I am so glad other people are thinking about this. I think the potential use of ML and AI for helping with legal matters is absolutely huge, and I think it is one of those things that would add incredibly to a large number of people's lives. I've been financially intimidated by the threat of frivolous lawsuits far too often over the last five years, and I know the problem isn't unique to me. Even if you are undeniably right, you can easily drop $100k proving it. It's the same problem that is at the root of patent trolls. This is a fantastic idea, and it's good to see the Watson team working on such fantastic stuff. I honestly hope I get a chance to help them with their efforts at some point.
I think the most obvious way would be to offer this as a subscription service to the lawyers of your platform. But, remember we're talking about IBM, this will cost you.
As far as I know, litigators do spend a fair amount of time researching cases as it there job to assemble a case that is capable of being presented in court - although most litigation gets settled before going anywhere near a court.
However, in most law firms I know litigators are in the minority - and I don't think the likes of corporate lawyers spend much time researching cases?

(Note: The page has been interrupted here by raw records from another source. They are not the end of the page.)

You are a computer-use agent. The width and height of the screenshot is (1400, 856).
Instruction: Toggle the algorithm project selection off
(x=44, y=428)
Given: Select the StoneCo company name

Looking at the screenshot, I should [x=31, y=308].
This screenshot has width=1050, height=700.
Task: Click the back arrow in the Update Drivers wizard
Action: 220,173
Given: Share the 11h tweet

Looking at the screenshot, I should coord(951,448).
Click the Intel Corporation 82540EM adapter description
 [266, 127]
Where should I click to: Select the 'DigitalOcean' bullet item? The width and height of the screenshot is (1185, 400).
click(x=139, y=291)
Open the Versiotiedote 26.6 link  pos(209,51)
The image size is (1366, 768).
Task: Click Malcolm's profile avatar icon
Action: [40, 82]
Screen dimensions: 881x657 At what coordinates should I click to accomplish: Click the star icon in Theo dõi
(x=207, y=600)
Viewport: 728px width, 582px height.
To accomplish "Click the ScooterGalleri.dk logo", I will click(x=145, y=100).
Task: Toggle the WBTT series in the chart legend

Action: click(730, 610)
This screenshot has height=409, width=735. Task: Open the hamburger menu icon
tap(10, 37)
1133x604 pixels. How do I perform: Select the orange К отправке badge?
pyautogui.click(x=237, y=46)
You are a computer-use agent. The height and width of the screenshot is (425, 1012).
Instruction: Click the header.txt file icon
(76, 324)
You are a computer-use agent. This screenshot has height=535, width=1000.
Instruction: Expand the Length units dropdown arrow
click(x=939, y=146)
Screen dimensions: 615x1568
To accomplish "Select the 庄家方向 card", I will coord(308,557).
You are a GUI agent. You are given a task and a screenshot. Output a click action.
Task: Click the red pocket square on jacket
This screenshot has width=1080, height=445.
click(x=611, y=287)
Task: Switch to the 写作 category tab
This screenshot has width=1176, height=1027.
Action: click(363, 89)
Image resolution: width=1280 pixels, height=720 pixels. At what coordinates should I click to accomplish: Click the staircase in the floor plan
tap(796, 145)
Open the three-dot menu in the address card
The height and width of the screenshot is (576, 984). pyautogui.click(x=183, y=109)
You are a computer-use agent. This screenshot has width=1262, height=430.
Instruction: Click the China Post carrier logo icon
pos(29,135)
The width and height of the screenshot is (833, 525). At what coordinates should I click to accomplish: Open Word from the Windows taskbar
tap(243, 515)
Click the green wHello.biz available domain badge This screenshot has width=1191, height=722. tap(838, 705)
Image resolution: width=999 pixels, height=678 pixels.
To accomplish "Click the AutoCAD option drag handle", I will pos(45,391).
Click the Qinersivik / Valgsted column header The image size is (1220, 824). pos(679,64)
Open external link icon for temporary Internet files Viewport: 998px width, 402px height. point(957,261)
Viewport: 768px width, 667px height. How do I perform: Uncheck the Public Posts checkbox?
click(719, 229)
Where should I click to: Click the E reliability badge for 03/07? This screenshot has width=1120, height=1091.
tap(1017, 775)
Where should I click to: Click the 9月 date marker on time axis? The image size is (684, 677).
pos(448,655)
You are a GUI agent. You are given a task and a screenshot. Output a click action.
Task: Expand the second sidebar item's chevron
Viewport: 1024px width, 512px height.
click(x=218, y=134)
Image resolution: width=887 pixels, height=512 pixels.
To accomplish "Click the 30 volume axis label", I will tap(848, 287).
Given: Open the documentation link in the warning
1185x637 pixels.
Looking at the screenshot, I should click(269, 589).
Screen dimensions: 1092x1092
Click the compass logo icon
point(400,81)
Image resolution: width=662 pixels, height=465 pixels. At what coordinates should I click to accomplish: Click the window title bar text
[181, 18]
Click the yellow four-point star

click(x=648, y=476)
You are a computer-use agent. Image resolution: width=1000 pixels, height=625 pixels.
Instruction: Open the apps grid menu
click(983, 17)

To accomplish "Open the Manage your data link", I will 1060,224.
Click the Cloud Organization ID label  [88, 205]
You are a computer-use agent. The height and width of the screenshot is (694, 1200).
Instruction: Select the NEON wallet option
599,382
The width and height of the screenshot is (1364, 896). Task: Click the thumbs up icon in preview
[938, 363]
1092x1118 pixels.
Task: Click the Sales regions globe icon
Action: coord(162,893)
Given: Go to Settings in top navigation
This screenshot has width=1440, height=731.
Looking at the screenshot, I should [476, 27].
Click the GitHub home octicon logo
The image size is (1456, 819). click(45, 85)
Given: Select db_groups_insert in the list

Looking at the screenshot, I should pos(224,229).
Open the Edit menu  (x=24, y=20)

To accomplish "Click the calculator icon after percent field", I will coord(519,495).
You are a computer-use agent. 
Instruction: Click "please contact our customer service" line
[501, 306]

Why should the final price tag remain the same? Free market economics says that if we introduce efficiencies, the price comes down, and/or fewer people produce the same output. In general (exception is music, as far as I can tell) that's the case. Other labor markets have suffered horrible, drastic shake-outs, why not Law?
Now that this "Attorney" can do legal research, I guess the next steps are to get it to marshal the relevant facts and evidence, analyze documents and information, interview witnesses, negotiate with the other side, and present a case to the jury.
> and if I want Ross to help me sue IBM, does Ross act independently? :)
I know you are joking, but your comment is a good response to the other commenter who wished for a future when law is administered by a "benevolent AI". Who writes the code for the AI?
They already are. Law dropped in 2008 recession and hasn't recovered. Law school applicants are down 1/3 or something like that, and it's causing much stir [1].